Die Kreisverwaltung hat sich als flexible, bürgernahe, moderne und familienfreundliche Organisation einen Namen gemacht, unsere Führungs- und Personalentwicklungsstrategien sind beispielgebend

Lieber Herr Guth, Sie sprachen sich kritisch über unser gegenwärtiges Bildungssystem aus. Was wäre Ihrer Meinung nach notwendig, um den Herausforderungen unserer Zeit zu begegnen und eine Jugend hierfür vorzubereiten?

Ich sehe in der Tat mit Sorge, dass immer höhere Quoten eines Jahrganges Abitur machen, die Hochschulen und Ausbildungsbetriebe über leistungsschwächere Schulabgänger klagen und den Handwerks- und Industriebetrieben gut qualifizierte Lehrlinge und Fachkräfte ausgehen. Das Rückgrat unserer Wirtschaft sind Handwerk und Mittelstand und diese sind und waren bisher in den weitesten Teilen seiner Belegschaft nicht akademisch gebildet.

Wir sind als Kreis Träger der weiterführenden Schulen, bei uns im Kreis derer 11 auf 13 Standorten. Ich würde mir wünschen, den Sanierungs- und Unterhaltungsstau auflösen zu können und für eine moderne Ausstattung der Schulen, international benchmarkfähig, sorgen zu können.

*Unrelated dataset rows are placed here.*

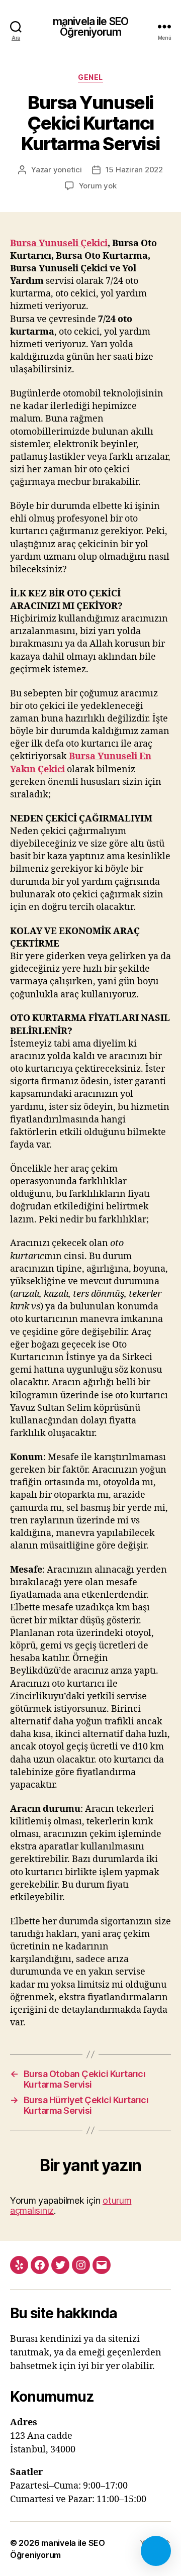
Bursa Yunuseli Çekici (59, 243)
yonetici (67, 169)
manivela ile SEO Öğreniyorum (90, 26)
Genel (90, 77)
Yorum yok (98, 185)
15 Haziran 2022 (134, 169)
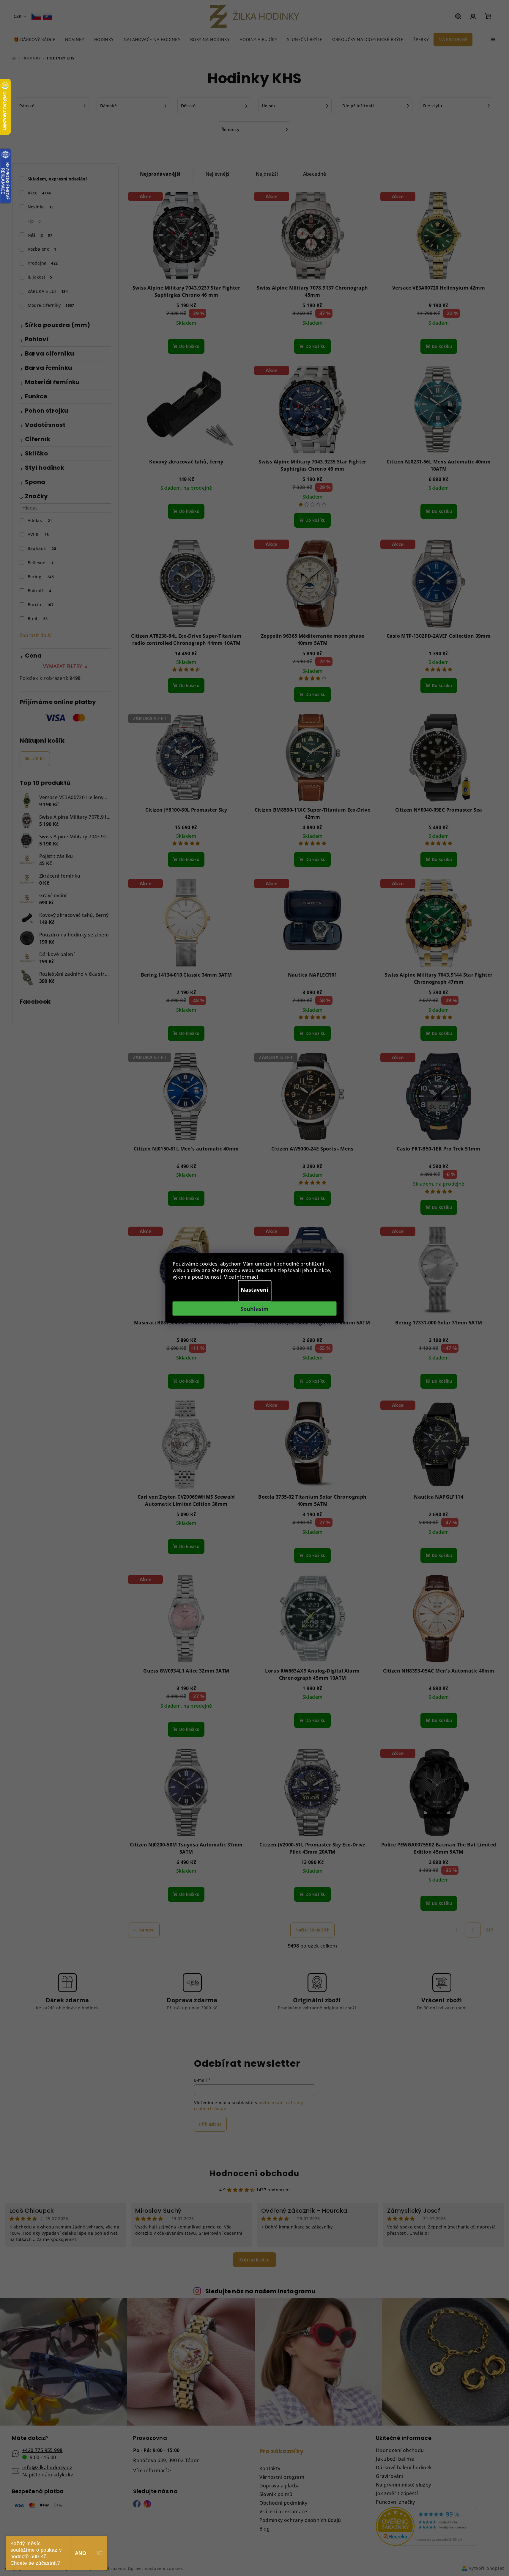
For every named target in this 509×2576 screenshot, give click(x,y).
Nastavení (254, 1289)
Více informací (241, 1277)
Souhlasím (254, 1308)
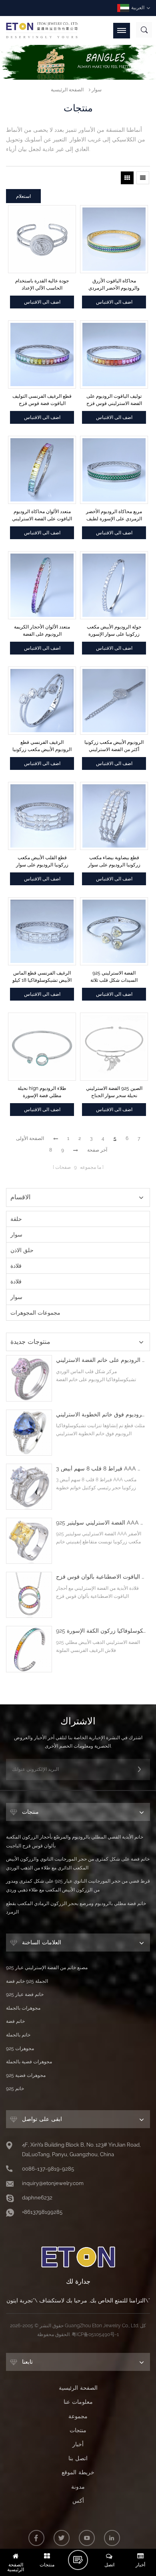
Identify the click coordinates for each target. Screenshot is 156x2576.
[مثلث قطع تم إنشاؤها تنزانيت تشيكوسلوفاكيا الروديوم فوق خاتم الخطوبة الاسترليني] (29, 1432)
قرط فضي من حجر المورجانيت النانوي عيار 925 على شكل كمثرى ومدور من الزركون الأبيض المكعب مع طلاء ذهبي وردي (78, 1885)
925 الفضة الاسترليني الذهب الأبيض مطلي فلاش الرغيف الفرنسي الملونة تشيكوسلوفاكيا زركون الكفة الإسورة (101, 1631)
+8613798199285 (42, 2212)
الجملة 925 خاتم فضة (27, 1981)
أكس (78, 2500)
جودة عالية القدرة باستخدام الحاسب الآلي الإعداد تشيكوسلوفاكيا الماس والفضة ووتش (42, 285)
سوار (97, 90)
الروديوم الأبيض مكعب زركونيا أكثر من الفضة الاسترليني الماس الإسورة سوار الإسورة (114, 746)
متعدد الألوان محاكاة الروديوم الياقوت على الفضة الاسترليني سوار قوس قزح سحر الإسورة (42, 515)
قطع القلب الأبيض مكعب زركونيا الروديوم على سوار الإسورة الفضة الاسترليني (42, 861)
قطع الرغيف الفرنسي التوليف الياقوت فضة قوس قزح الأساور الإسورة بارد (42, 400)
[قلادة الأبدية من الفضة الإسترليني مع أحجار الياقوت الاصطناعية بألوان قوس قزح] (29, 1594)
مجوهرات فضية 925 (26, 2075)
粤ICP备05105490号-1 (95, 2334)
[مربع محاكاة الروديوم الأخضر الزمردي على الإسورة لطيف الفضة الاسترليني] (114, 470)
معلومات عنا (78, 2401)
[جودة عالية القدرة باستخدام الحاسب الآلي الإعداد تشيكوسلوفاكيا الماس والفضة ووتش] (42, 239)
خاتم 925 (15, 2088)
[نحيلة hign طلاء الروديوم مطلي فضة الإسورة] (42, 1046)
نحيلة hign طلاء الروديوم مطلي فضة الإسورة (42, 1092)
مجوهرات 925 (20, 2048)
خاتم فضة (15, 2021)
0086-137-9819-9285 (48, 2169)
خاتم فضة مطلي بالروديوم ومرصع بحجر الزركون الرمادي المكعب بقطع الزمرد (76, 1908)
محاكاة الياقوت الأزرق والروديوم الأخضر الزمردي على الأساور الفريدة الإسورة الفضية (114, 285)
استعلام (23, 196)
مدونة (78, 2486)
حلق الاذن (22, 1250)
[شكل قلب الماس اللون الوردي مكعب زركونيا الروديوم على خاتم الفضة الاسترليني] (29, 1378)
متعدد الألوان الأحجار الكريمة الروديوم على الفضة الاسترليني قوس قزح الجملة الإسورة (42, 631)
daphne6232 (37, 2198)
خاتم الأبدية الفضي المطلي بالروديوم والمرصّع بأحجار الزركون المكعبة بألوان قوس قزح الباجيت (74, 1841)
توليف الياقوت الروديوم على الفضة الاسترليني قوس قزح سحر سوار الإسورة (114, 400)
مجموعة (78, 2416)
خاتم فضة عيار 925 (25, 1994)
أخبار (78, 2444)
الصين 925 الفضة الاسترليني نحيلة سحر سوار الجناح (114, 1092)
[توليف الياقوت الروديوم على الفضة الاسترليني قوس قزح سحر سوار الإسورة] (114, 354)
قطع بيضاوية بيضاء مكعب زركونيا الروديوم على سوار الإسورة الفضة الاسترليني (114, 861)
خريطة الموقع (78, 2472)
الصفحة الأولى (30, 1138)
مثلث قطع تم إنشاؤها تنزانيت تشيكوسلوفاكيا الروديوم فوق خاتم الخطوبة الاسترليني (101, 1415)
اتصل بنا (78, 2458)
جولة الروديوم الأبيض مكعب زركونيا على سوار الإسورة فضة (114, 631)
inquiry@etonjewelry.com (53, 2183)
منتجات (78, 2430)
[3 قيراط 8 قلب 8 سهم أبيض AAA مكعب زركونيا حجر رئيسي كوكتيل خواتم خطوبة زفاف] (29, 1486)
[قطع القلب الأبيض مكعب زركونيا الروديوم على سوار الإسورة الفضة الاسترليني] (42, 816)
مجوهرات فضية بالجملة (29, 2061)
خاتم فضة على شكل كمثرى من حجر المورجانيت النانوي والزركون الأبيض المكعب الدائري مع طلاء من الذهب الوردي (78, 1863)
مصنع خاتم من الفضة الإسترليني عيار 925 (47, 1967)
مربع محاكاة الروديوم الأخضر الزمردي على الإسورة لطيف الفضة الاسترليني (114, 515)
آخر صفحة (97, 1150)
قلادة (16, 1266)
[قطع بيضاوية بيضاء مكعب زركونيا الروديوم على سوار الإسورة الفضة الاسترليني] (114, 816)
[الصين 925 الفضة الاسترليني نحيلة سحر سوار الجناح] (114, 1046)
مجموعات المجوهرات (35, 1312)
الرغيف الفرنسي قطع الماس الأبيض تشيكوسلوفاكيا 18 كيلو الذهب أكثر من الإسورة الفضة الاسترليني (42, 977)
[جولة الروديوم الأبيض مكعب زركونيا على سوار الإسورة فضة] (114, 585)
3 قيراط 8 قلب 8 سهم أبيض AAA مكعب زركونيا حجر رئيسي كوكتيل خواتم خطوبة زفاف (101, 1469)
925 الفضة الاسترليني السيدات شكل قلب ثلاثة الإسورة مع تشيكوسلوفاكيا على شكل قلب (114, 977)
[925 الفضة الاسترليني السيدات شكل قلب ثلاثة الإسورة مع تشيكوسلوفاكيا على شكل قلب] (114, 931)
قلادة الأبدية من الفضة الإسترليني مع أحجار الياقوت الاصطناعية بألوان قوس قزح (101, 1577)
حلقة (16, 1219)
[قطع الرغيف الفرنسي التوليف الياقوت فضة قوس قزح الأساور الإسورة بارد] (42, 354)
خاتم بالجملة (18, 2035)
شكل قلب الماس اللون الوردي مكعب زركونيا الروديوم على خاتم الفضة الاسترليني (101, 1360)
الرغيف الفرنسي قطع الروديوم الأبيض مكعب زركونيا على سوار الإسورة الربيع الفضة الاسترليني (42, 746)
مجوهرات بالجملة (23, 2008)
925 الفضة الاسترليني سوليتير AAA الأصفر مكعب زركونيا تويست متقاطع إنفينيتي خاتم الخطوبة (101, 1523)
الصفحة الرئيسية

Und schließlich erkenne ich eine Ehrenamtskrise, deren Ursache sicher vielfältig ist und gleichzeitig einen besonders ausgeprägten Fachkräftemangel im Bereich der Kranken- und Altenpflege, auch hier gibt es mehrere Ursachen. Eine gemeinsame Ursache ist, dass wir seit über 20 Jahren eine zunächst rückläufige und seit 2011 ausgesetzte Dienstverpflichtung junger Menschen haben. Wo sich heute Heerscharen junger Deutscher auf eine Orientierungs-, work&travel-, Funreise nach Australien, Neuseeland und USA machen, könnte auch wieder eine allgemeine Dienstpflicht für alle Geschlechter treten. So könnten junge Leute bei einem Jahr bei der Feuerwehr, den Rettungsdiensten, im Krankenhaus oder Altenheim, bei den Behörden und Schulen, bei Naturschutzverbänden oder auch bei der Bundeswehr, der Gesellschaft Gutes stiften und gleichzeitig Talente entdecken. Wer über ein Jahr Dankbarkeit aus dem Dienst am Nächsten erfahren hat, bleibt sicher künftig eher ehren- oder hauptamtlich in der Richtung tätig als jemand, der diese Erfahrung nicht machen durfte. Zudem würde ich im Sinne der Völkerverständigung, die der allgegenwärtigen Globalisierung hinterherhinkt, deutlich mehr jungen Menschen als heute, internationale Erfahrung ermöglichen wollen. Darum würde ich es begrüßen, wenn wir 50% dieser Pflichtjahr-Stellen im europäischen Ausland anbieten würden. 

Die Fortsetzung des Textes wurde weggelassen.